"...çok sevdiğim bir kitapta şöyle bir söz geçer; 'Ayrıldığın tüm herkesle son kez bir araya gel ve veda et, affedemediğin herkese bir adım at ve herkesi affet.' Tüm her şeyi sırtında yük olarak tutmak yerine yüklerinden kurtul Mercan. Affetmediğin ya da vedalaşmadığın hiç kimseyle hiçbir hikaye son bulmaz. Tüm hikayeleri vedalaşarak ve affederek sen noktala ve hayatına daha rahat bir şekilde devam et."
Dakikalar önce belki de saatler önce duyduğum bu cümleler beni yalnızca annemin mezarının başına getirmişti.
Psikoloğum bu cümleleri söylerken belki de amacı buydu bilmiyordum ama vedalaşmam ya da affetmem gereken kişi yalnızca oydu. Beni görüyor muydu görmüyor muydu bunu da bilmiyordum ama her şeye rağmen onu affetmemi istediğini biliyordum.
Çünkü dün gece rüyamda kendisi söylemişti. Beni affet demişti. Özür dilemişti, benden yaptıkları için değil yapamadıkları için af istemişti. Bizim annemle zaten o kadar az anımız vardı ki yaptıklarını, kırdıklarını küçük Mercan çoktan unutmuştu. Onu sineye çekmiş ve her defasında daha büyük bir açlıkla yanına gitmişti.
Onun en büyük açlığı sevgiyeydi çünkü. Anne sevgisi, baba sevgisi, kardeş sevgisi, arkadaş sevgisi belki bilmediği daha çok sevgi... Birisi başını okşasın, onu tebrik etsin, göğsünde uyutsun, ona onu mutlu edecek gülümsetecek kelimeler versin diye didinip dururdu. Belki de bundandı yanlış kişiden sevgi bulması.
İşte bu yüzden annesinin yaptığı her şeyi unutmuştu. Sarılmadığı günleri bir bahaneye bağlamıştı. Belki üstüm kirli diyedir demişti, öpmediği günleri ödevlerimi yapmadığım içindir demişti, saçlarını okşamadığı günleri saçlarım o gün yıkanmadığı içindir demişti. Her şeye bir kılıf bulmuş, zorla da olsa sarıldığı tek günle haftalarca yatıp kalkmıştı.
Ama şimdi anlıyordum, bir annenin çocuğunu ne yaparsa yapsın sevdiğini.
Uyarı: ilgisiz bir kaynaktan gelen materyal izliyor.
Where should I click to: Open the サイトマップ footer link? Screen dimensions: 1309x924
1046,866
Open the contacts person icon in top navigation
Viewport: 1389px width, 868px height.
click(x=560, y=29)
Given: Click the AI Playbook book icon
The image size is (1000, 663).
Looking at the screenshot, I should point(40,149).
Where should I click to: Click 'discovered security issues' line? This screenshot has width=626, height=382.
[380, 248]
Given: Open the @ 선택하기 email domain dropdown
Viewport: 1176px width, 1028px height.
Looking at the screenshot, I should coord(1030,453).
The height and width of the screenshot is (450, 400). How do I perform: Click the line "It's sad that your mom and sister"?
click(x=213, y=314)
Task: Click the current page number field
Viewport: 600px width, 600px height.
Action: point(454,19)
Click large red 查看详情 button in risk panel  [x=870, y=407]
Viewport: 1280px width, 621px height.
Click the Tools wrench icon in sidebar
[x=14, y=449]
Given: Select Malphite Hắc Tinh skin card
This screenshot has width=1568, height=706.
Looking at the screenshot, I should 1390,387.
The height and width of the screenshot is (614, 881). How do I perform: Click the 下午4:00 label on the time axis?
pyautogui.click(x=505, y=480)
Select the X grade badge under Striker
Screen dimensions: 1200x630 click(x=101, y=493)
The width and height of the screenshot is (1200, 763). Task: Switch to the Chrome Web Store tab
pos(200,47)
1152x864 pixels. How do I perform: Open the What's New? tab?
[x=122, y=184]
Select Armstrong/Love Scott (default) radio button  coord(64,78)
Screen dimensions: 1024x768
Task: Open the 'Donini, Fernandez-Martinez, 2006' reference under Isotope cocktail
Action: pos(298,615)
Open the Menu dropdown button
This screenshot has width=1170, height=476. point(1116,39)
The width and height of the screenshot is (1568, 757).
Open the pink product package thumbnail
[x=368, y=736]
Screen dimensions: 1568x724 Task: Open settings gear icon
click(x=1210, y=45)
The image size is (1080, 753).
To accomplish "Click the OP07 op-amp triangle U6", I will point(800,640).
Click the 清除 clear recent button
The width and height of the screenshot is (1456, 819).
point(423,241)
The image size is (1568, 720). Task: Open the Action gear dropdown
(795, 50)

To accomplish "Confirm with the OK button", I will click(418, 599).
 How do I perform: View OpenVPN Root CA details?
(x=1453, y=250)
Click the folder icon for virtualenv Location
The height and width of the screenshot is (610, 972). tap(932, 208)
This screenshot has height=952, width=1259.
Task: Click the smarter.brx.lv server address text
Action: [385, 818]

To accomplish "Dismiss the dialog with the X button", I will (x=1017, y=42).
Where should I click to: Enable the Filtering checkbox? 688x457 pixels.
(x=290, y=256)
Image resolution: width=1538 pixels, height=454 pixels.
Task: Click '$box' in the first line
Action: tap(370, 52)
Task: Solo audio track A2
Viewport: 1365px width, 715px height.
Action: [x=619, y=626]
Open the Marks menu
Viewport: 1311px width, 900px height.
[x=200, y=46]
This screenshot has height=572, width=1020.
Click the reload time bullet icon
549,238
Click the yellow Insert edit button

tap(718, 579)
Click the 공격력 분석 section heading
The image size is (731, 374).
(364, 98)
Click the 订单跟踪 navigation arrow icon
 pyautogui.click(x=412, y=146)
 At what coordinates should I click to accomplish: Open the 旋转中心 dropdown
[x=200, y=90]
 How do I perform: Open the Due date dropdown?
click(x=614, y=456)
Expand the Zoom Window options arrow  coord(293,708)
Bir anne çocuğunu yanlış yaptığı için, ödevlerini yapmadığı için ya da kıyafeti kirli diye sevgisinden alıkoymazdı. Kızardı, bağırırdı, ceza verirdi ama sevgisini eksiltmezdi.
Bir anne çocuğundan sevgisini yalnızca sevmediği için alıkoyardı.
Küçük Mercan artık büyümüştü çünkü gerçek sevgiyi tatmıştı. Artık bahanelere ihtiyacı kalmamıştı. Bir zamanlar çok görülen sevgi onu büyütmüştü. İşte şimdi gerçekleri bu sevgi sayesinde görüyordu.
Annemin ve babamın beni sevmediğini şimdi daha iyi anlıyordum. Bir şeyleri doğru ya da her şeyi doğru yapmak zorunda değildim, tüm her şeyim yanlışta olabilirdi çünkü küçük bir çocuktum. Ama onlar anne ve baba olarak beni sevmelilerdi. Bunun bir bahaneye ihtiyaç olunmadığını şimdi anlıyordum.
Onlara anne ve baba kelimeleri ağır gelmiş olmalıydı.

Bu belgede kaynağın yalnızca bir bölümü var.